_Task statement:_ Exactly as written, copy every line from the one containing "This screenshot has" through the end of the records, with the pictures left out.
Content starts
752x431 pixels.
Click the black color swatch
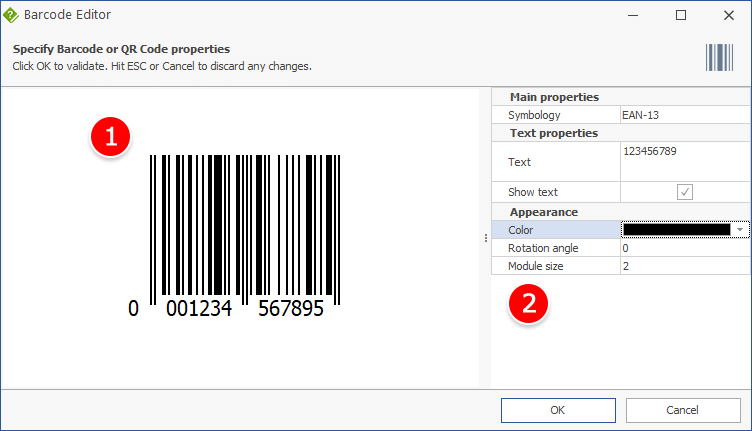(677, 230)
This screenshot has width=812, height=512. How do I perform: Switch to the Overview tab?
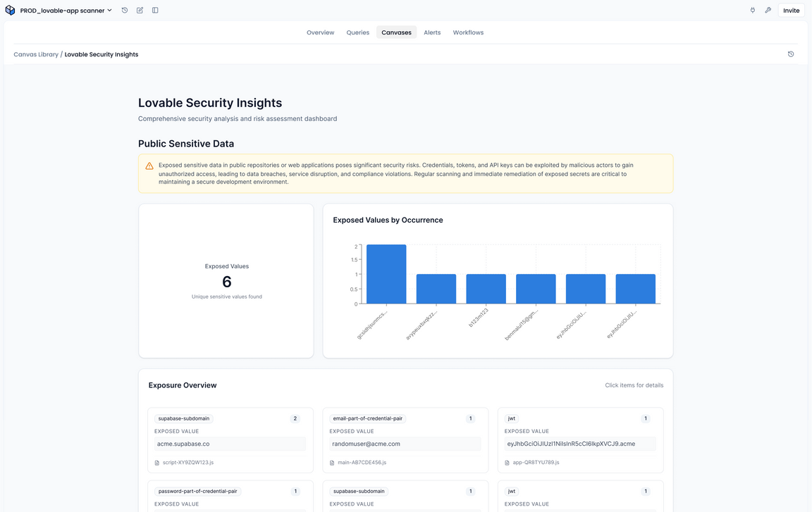point(320,32)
Content ends
_Solution:_
This screenshot has width=812, height=512. How do I perform: Switch to the Overview tab?
point(320,32)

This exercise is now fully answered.